— Exercise details —
Scan the records below for the line containing "The image size is (533, 267)." and the line containing "The width and height of the screenshot is (1123, 748).". Copy both, plus every line between, exactly.

— Entries provided —
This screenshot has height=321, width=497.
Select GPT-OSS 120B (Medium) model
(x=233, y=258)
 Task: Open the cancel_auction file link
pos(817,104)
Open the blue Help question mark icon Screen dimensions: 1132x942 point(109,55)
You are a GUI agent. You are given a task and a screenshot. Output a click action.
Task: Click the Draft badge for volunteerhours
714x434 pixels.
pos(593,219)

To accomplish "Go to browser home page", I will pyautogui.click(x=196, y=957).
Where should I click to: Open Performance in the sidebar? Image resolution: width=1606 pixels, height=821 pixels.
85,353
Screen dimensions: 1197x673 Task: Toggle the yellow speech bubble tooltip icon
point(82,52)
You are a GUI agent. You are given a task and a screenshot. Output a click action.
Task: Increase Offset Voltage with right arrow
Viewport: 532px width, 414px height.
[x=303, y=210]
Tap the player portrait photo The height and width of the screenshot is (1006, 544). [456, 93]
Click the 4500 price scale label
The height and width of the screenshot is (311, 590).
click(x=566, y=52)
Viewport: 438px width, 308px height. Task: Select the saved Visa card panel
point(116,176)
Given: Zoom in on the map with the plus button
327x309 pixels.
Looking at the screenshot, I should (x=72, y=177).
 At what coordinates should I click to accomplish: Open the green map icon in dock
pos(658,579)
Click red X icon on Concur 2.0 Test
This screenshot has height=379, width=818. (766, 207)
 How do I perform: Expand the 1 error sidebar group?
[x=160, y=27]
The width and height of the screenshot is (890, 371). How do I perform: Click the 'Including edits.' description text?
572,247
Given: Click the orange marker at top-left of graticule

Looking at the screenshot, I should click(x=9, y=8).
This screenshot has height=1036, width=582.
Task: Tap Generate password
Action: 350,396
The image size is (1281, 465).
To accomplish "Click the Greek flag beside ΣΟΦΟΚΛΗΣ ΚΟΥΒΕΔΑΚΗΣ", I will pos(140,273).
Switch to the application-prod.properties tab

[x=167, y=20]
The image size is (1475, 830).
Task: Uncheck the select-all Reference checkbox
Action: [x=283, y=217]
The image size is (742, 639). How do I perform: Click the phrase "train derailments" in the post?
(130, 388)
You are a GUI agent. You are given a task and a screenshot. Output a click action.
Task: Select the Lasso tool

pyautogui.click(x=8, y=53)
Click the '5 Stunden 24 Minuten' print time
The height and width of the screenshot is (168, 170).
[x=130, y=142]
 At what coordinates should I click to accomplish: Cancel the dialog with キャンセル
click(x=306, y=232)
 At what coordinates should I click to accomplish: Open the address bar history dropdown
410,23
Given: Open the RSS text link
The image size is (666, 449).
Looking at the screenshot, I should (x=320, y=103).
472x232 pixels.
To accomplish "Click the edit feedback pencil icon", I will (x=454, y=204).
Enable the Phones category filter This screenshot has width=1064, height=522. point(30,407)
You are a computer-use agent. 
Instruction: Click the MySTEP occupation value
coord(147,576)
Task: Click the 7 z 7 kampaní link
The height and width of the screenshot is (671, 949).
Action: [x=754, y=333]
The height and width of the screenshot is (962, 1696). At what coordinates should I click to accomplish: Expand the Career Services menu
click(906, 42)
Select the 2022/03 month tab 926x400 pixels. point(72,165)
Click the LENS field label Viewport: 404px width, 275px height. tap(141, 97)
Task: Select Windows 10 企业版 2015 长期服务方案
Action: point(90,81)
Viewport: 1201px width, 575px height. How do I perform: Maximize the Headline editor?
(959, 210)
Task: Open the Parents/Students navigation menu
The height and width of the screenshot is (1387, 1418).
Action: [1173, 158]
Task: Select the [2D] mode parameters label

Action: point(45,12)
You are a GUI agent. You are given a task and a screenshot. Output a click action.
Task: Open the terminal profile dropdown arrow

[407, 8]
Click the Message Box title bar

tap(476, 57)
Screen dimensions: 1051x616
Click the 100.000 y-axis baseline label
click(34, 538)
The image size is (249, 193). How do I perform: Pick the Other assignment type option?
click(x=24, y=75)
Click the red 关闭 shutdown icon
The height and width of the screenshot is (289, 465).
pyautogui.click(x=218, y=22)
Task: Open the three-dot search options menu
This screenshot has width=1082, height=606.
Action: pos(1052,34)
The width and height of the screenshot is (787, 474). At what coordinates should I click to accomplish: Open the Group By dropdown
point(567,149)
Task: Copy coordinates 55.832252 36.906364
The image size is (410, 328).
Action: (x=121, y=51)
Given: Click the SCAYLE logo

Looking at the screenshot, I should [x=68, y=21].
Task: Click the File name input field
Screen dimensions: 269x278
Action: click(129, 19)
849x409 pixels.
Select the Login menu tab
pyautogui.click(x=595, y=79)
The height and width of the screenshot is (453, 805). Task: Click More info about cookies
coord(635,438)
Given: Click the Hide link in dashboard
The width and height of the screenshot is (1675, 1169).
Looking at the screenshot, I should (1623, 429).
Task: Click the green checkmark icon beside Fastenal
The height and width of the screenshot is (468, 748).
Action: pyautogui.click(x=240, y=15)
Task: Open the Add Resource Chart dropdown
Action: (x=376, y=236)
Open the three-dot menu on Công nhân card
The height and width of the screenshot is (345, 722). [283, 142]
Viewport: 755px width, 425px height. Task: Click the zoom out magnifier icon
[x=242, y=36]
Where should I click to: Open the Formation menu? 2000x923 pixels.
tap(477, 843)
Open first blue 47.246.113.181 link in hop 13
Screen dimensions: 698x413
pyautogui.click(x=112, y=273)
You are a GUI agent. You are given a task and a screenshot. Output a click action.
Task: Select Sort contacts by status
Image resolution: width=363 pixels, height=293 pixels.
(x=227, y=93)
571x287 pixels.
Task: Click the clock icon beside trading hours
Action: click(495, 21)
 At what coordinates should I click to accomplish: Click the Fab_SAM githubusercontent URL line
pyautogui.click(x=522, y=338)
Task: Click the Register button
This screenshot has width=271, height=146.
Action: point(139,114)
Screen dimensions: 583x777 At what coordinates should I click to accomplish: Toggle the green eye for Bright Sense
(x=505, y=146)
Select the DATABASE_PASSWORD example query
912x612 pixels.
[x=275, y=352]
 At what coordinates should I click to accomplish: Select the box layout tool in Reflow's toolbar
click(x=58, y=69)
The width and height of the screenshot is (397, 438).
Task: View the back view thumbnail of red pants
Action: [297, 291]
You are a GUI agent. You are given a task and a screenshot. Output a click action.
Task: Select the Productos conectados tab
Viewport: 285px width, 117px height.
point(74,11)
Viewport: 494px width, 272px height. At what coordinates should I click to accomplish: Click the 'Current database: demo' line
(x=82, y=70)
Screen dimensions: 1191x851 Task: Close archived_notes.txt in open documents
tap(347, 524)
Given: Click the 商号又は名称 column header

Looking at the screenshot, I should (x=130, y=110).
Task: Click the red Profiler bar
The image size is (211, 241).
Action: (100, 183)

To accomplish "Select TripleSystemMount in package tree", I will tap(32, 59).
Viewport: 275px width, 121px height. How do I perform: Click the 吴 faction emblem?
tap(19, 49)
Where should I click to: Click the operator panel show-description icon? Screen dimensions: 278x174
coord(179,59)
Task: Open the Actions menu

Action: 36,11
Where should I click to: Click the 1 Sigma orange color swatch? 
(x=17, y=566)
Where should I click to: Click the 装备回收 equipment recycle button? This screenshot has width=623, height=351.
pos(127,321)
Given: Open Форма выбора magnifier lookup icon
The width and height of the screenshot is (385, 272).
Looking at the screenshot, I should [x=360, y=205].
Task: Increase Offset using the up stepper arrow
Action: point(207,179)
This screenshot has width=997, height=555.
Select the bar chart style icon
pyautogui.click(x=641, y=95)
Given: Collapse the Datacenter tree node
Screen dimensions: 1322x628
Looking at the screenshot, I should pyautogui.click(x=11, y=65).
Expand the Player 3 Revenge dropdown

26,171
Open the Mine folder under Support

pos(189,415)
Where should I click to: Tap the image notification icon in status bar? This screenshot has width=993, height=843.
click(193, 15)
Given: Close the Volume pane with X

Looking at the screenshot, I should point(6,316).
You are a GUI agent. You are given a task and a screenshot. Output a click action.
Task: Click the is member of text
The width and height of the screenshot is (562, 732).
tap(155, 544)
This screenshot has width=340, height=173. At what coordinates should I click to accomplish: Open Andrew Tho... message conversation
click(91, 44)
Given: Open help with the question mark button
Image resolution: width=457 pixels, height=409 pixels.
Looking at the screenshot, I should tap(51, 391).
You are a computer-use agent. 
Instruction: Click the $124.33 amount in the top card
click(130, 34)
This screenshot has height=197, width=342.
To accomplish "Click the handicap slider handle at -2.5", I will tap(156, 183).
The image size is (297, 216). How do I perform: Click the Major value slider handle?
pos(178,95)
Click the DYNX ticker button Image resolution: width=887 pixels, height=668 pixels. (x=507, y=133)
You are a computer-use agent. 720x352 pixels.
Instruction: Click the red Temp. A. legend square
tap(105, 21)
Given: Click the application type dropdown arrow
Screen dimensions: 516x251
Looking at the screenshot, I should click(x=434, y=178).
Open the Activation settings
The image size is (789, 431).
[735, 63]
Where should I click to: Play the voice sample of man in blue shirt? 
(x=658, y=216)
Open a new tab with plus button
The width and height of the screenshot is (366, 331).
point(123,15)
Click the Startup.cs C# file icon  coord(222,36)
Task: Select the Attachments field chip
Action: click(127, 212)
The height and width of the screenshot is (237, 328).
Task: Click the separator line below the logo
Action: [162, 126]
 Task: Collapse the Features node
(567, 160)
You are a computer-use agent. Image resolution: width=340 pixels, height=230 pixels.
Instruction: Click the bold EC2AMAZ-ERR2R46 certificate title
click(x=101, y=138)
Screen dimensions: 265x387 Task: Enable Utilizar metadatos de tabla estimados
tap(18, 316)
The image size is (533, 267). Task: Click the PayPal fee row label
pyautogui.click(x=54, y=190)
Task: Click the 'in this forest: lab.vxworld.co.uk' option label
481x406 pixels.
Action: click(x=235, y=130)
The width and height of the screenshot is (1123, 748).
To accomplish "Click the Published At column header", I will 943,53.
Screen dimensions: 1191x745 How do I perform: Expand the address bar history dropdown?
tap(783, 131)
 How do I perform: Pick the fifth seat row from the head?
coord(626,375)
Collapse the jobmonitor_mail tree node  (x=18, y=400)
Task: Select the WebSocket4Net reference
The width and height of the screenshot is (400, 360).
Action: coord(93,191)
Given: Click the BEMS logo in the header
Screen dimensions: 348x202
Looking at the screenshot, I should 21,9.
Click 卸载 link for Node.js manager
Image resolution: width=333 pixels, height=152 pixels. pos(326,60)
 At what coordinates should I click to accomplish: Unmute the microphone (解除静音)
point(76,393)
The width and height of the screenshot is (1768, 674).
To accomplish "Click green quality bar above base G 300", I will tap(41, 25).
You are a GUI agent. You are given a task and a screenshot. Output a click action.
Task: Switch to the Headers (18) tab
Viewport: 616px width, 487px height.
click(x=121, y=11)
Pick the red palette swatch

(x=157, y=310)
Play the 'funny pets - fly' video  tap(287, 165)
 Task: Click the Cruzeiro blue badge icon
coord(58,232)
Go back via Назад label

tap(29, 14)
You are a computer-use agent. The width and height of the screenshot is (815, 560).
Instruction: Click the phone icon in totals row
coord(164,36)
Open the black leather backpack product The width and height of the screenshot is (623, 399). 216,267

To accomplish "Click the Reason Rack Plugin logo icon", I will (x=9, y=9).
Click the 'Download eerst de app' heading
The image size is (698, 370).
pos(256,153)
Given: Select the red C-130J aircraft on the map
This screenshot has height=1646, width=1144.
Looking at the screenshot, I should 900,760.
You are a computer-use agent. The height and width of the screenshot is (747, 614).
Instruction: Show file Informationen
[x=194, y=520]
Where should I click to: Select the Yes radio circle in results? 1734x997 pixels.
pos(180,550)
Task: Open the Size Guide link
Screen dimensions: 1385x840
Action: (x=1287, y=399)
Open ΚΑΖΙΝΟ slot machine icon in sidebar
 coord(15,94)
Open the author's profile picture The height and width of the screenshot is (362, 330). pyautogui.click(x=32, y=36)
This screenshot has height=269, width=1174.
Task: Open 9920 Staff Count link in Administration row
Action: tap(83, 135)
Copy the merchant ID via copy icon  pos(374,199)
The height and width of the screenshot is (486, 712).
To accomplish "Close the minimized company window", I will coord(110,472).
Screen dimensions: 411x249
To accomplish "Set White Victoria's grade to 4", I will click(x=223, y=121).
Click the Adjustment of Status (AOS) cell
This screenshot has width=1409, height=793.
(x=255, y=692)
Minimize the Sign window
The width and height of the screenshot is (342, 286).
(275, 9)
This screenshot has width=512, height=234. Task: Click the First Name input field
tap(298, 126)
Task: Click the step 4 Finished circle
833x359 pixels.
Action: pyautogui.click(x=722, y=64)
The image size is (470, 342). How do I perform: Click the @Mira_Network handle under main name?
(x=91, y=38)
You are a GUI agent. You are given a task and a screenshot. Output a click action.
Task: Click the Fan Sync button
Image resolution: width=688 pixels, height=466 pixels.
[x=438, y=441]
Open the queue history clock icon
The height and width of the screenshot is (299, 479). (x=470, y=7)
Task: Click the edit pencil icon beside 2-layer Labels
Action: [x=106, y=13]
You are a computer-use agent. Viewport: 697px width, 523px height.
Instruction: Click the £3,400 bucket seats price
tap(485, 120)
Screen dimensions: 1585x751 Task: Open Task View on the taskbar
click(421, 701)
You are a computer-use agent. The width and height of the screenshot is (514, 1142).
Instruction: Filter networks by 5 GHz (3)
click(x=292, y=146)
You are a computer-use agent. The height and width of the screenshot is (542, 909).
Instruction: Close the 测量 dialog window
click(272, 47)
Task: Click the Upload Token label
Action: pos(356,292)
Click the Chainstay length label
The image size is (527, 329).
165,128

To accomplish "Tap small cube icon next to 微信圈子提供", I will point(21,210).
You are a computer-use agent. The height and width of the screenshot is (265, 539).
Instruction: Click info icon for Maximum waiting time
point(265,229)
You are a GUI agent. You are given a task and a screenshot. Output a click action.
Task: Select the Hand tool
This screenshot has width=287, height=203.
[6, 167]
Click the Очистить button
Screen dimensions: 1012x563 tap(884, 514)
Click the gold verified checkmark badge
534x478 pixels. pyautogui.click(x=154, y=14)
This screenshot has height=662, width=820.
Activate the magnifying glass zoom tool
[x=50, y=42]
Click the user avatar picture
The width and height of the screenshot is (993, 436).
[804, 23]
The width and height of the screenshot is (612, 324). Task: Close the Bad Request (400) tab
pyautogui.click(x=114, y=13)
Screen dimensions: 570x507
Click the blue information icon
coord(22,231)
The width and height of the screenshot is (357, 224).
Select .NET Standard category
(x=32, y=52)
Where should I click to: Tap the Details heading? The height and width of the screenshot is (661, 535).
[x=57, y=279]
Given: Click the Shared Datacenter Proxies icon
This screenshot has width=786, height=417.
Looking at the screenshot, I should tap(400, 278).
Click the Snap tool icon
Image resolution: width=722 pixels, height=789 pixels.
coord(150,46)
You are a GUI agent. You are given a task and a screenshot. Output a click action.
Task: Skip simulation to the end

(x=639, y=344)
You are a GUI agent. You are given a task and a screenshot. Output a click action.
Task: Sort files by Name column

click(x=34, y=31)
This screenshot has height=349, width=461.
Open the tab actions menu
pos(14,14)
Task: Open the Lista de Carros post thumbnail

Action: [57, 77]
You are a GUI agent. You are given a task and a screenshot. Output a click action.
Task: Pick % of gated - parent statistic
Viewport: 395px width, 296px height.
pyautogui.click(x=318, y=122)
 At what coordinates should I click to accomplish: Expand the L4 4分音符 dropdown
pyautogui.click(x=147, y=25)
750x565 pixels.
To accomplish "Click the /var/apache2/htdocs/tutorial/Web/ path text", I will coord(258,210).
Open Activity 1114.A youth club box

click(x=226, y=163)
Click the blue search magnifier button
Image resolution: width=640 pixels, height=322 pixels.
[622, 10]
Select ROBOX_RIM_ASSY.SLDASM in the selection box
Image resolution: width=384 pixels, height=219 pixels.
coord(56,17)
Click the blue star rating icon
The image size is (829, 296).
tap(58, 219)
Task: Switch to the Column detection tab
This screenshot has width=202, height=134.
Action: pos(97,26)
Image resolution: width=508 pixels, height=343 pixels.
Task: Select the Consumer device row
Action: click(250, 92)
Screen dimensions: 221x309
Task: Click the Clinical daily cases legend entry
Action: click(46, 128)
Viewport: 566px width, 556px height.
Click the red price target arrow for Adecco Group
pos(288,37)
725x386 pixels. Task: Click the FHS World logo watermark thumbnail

— Written response —
The image size is (533, 267). Task: Click the PayPal fee row label
pyautogui.click(x=54, y=190)
Task: Click the 'in this forest: lab.vxworld.co.uk' option label
481x406 pixels.
Action: click(x=235, y=130)
The width and height of the screenshot is (1123, 748).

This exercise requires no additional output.